→ **REQUIREMENT**: Each record below must be written out exactly as given.

→ **RECORDS FOR THE TASK**:
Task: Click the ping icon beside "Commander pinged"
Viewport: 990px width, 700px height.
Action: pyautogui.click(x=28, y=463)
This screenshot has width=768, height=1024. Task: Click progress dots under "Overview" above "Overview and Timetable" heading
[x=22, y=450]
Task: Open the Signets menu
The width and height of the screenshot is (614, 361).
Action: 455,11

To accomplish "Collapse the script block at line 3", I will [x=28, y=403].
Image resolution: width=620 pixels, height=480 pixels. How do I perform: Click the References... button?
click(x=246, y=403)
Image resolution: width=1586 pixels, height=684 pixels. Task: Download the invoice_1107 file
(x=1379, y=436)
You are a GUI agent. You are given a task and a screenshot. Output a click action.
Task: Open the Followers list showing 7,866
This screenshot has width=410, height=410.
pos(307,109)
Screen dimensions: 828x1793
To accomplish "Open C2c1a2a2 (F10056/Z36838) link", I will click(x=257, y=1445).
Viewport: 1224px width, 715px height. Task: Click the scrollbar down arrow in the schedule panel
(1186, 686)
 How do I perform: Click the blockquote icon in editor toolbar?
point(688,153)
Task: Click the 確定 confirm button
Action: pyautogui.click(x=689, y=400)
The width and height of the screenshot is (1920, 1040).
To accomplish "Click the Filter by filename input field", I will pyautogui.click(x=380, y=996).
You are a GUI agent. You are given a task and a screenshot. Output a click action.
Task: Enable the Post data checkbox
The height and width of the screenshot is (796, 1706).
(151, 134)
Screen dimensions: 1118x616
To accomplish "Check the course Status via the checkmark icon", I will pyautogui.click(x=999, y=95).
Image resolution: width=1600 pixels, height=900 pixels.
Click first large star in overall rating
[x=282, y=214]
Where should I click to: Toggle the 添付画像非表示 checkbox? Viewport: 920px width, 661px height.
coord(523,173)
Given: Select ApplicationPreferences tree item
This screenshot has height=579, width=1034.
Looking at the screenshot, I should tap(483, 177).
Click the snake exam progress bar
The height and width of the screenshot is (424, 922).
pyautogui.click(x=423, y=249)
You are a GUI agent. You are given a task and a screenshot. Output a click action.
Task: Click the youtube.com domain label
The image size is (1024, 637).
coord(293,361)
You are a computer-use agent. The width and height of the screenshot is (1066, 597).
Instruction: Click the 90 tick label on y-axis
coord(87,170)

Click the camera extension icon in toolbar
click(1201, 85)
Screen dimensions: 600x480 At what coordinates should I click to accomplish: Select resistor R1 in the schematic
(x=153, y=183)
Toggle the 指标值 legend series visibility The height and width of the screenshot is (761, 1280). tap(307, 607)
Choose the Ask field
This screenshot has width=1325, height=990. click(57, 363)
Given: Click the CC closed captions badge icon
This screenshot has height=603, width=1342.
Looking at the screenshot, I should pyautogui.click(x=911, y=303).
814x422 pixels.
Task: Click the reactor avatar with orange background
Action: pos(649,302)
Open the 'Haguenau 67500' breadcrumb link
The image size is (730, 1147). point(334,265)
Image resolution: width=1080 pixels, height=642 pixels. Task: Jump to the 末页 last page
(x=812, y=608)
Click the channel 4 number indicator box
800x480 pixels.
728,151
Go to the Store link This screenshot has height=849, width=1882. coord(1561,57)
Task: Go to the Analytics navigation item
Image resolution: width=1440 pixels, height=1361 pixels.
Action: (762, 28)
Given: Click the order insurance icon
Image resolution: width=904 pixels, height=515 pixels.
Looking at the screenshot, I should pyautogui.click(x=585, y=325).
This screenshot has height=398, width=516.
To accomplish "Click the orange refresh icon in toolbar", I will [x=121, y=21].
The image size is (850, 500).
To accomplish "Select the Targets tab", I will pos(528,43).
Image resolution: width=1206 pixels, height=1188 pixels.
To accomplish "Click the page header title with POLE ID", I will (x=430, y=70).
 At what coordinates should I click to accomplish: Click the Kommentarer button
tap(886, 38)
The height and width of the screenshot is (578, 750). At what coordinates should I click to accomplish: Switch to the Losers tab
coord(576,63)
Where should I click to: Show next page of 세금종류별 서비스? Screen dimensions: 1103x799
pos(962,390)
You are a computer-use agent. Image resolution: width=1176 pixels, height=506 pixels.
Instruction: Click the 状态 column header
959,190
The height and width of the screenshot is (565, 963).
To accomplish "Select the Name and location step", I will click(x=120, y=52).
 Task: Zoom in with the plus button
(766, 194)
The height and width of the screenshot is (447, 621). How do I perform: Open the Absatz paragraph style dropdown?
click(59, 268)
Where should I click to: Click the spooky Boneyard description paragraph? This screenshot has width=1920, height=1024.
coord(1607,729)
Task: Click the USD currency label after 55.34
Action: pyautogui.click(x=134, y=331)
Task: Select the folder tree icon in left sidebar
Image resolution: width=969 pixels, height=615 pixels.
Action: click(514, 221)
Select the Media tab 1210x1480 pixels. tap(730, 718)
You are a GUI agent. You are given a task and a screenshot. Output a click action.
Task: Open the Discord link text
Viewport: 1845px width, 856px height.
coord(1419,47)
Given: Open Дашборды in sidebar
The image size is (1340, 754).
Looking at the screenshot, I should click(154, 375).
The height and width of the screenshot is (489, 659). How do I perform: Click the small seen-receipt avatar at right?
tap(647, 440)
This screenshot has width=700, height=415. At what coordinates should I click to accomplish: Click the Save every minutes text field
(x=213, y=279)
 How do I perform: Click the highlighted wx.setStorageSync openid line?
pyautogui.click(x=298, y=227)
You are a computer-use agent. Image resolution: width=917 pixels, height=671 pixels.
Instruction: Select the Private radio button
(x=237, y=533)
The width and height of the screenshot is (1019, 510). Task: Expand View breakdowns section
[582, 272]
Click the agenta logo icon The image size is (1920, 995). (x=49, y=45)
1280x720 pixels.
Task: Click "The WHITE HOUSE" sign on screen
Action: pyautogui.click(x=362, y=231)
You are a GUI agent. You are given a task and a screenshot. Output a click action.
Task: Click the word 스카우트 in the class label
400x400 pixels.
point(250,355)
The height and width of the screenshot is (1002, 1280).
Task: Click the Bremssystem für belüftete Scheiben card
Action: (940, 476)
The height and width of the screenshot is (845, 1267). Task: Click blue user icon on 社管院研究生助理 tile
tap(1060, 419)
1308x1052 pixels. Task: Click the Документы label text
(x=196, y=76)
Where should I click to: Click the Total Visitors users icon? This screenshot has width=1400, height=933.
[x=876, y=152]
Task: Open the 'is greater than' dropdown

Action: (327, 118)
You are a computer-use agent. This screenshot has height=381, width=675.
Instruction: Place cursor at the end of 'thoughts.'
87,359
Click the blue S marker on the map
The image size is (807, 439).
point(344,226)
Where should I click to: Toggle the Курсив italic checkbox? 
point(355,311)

→ **RESULT BELOW**:
Task: Click the ping icon beside "Commander pinged"
Viewport: 990px width, 700px height.
Action: pyautogui.click(x=28, y=463)
This screenshot has width=768, height=1024. Task: Click progress dots under "Overview" above "Overview and Timetable" heading
[x=22, y=450]
Task: Open the Signets menu
The width and height of the screenshot is (614, 361).
Action: 455,11

To accomplish "Collapse the script block at line 3", I will [x=28, y=403].
Image resolution: width=620 pixels, height=480 pixels. How do I perform: Click the References... button?
click(x=246, y=403)
Image resolution: width=1586 pixels, height=684 pixels. Task: Download the invoice_1107 file
(x=1379, y=436)
You are a GUI agent. You are given a task and a screenshot. Output a click action.
Task: Open the Followers list showing 7,866
This screenshot has width=410, height=410.
pos(307,109)
Screen dimensions: 828x1793
To accomplish "Open C2c1a2a2 (F10056/Z36838) link", I will click(x=257, y=1445).
Viewport: 1224px width, 715px height. Task: Click the scrollbar down arrow in the schedule panel
(1186, 686)
 How do I perform: Click the blockquote icon in editor toolbar?
point(688,153)
Task: Click the 確定 confirm button
Action: pyautogui.click(x=689, y=400)
The width and height of the screenshot is (1920, 1040).
To accomplish "Click the Filter by filename input field", I will pyautogui.click(x=380, y=996).
You are a GUI agent. You are given a task and a screenshot. Output a click action.
Task: Enable the Post data checkbox
The height and width of the screenshot is (796, 1706).
(151, 134)
Screen dimensions: 1118x616
To accomplish "Check the course Status via the checkmark icon", I will pyautogui.click(x=999, y=95).
Image resolution: width=1600 pixels, height=900 pixels.
Click first large star in overall rating
[x=282, y=214]
Where should I click to: Toggle the 添付画像非表示 checkbox? Viewport: 920px width, 661px height.
coord(523,173)
Given: Select ApplicationPreferences tree item
This screenshot has height=579, width=1034.
Looking at the screenshot, I should tap(483, 177).
Click the snake exam progress bar
The height and width of the screenshot is (424, 922).
pyautogui.click(x=423, y=249)
You are a GUI agent. You are given a task and a screenshot. Output a click action.
Task: Click the youtube.com domain label
The image size is (1024, 637).
coord(293,361)
You are a computer-use agent. The width and height of the screenshot is (1066, 597).
Instruction: Click the 90 tick label on y-axis
coord(87,170)

Click the camera extension icon in toolbar
click(1201, 85)
Screen dimensions: 600x480 At what coordinates should I click to accomplish: Select resistor R1 in the schematic
(x=153, y=183)
Toggle the 指标值 legend series visibility The height and width of the screenshot is (761, 1280). tap(307, 607)
Choose the Ask field
This screenshot has width=1325, height=990. click(57, 363)
Given: Click the CC closed captions badge icon
This screenshot has height=603, width=1342.
Looking at the screenshot, I should pyautogui.click(x=911, y=303).
814x422 pixels.
Task: Click the reactor avatar with orange background
Action: pos(649,302)
Open the 'Haguenau 67500' breadcrumb link
The image size is (730, 1147). point(334,265)
Image resolution: width=1080 pixels, height=642 pixels. Task: Jump to the 末页 last page
(x=812, y=608)
Click the channel 4 number indicator box
800x480 pixels.
728,151
Go to the Store link This screenshot has height=849, width=1882. coord(1561,57)
Task: Go to the Analytics navigation item
Image resolution: width=1440 pixels, height=1361 pixels.
Action: (762, 28)
Given: Click the order insurance icon
Image resolution: width=904 pixels, height=515 pixels.
Looking at the screenshot, I should pyautogui.click(x=585, y=325).
This screenshot has height=398, width=516.
To accomplish "Click the orange refresh icon in toolbar", I will [x=121, y=21].
The image size is (850, 500).
To accomplish "Select the Targets tab", I will pos(528,43).
Image resolution: width=1206 pixels, height=1188 pixels.
To accomplish "Click the page header title with POLE ID", I will (x=430, y=70).
 At what coordinates should I click to accomplish: Click the Kommentarer button
tap(886, 38)
The height and width of the screenshot is (578, 750). At what coordinates should I click to accomplish: Switch to the Losers tab
coord(576,63)
Where should I click to: Show next page of 세금종류별 서비스? Screen dimensions: 1103x799
pos(962,390)
You are a computer-use agent. Image resolution: width=1176 pixels, height=506 pixels.
Instruction: Click the 状态 column header
959,190
The height and width of the screenshot is (565, 963).
To accomplish "Select the Name and location step", I will click(x=120, y=52).
 Task: Zoom in with the plus button
(766, 194)
The height and width of the screenshot is (447, 621). How do I perform: Open the Absatz paragraph style dropdown?
click(59, 268)
Where should I click to: Click the spooky Boneyard description paragraph? This screenshot has width=1920, height=1024.
coord(1607,729)
Task: Click the USD currency label after 55.34
Action: pyautogui.click(x=134, y=331)
Task: Select the folder tree icon in left sidebar
Image resolution: width=969 pixels, height=615 pixels.
Action: click(514, 221)
Select the Media tab 1210x1480 pixels. tap(730, 718)
You are a GUI agent. You are given a task and a screenshot. Output a click action.
Task: Open the Discord link text
Viewport: 1845px width, 856px height.
coord(1419,47)
Given: Open Дашборды in sidebar
The image size is (1340, 754).
Looking at the screenshot, I should click(154, 375).
The height and width of the screenshot is (489, 659). How do I perform: Click the small seen-receipt avatar at right?
tap(647, 440)
This screenshot has width=700, height=415. At what coordinates should I click to accomplish: Click the Save every minutes text field
(x=213, y=279)
 How do I perform: Click the highlighted wx.setStorageSync openid line?
pyautogui.click(x=298, y=227)
You are a computer-use agent. Image resolution: width=917 pixels, height=671 pixels.
Instruction: Select the Private radio button
(x=237, y=533)
The width and height of the screenshot is (1019, 510). Task: Expand View breakdowns section
[582, 272]
Click the agenta logo icon The image size is (1920, 995). (x=49, y=45)
1280x720 pixels.
Task: Click "The WHITE HOUSE" sign on screen
Action: pyautogui.click(x=362, y=231)
You are a GUI agent. You are given a task and a screenshot. Output a click action.
Task: Click the word 스카우트 in the class label
400x400 pixels.
point(250,355)
The height and width of the screenshot is (1002, 1280).
Task: Click the Bremssystem für belüftete Scheiben card
Action: (940, 476)
The height and width of the screenshot is (845, 1267). Task: Click blue user icon on 社管院研究生助理 tile
tap(1060, 419)
1308x1052 pixels. Task: Click the Документы label text
(x=196, y=76)
Where should I click to: Click the Total Visitors users icon? This screenshot has width=1400, height=933.
[x=876, y=152]
Task: Open the 'is greater than' dropdown

Action: (327, 118)
You are a computer-use agent. This screenshot has height=381, width=675.
Instruction: Place cursor at the end of 'thoughts.'
87,359
Click the blue S marker on the map
The image size is (807, 439).
point(344,226)
Where should I click to: Toggle the Курсив italic checkbox? 
point(355,311)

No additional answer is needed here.